If I could make a suggestion, I think it’s a bit difficult to reason about the possible options and how they’ll actually affect the behaviour of the network. Maybe a good thing to try is to model the system, and simulate how the different changes affect various metrics such as average transaction confirmation time under different network conditions (low vs high utilization). It would require more effort, but having concrete data to make the decision would be better than choosing an option, and then potentially having to hard fork again if more improvements are needed (imho).

Not sure I understand the history but am confused why EIP1559 was deployed on Polygon PoS as it was designed for a PoW network (ETH 1.0). Stable and low gas combined with a reliable network are what made Polygon popular so I vote for #4 until alternatives are proven ready to scale.
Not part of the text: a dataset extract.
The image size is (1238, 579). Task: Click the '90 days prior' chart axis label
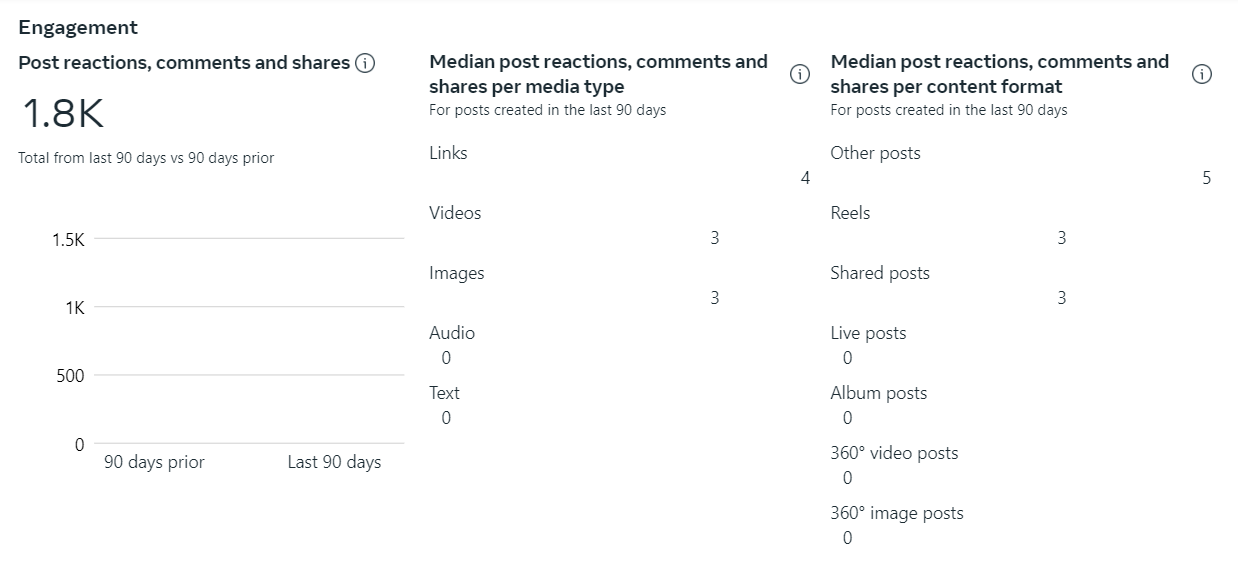(x=154, y=462)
This said, I agree with naivesheep that it is difficult to reason through these options and the implication of changes so take my advice with caution.

Hi guys,

Where can we found in Polygon documentation about what was selected ? I see EIP1559 in application but nothing that explain what was done on Polygon ?

Hi. You can see the available documentation in the [wiki] in terms of sending transactions under EIP-1559(How to Send EIP1559 Transactions | Polygon Wiki).
As for the EIP implementation, based on my understanding is exactly the same as Ethereum.

Yeah I saw this page but it just say how to make a type2 transaction. About the EIP implementation, I thought the gas limit for a block on Ethereum was constant (30milion gas) but for Polygon it seems to vary over blocks.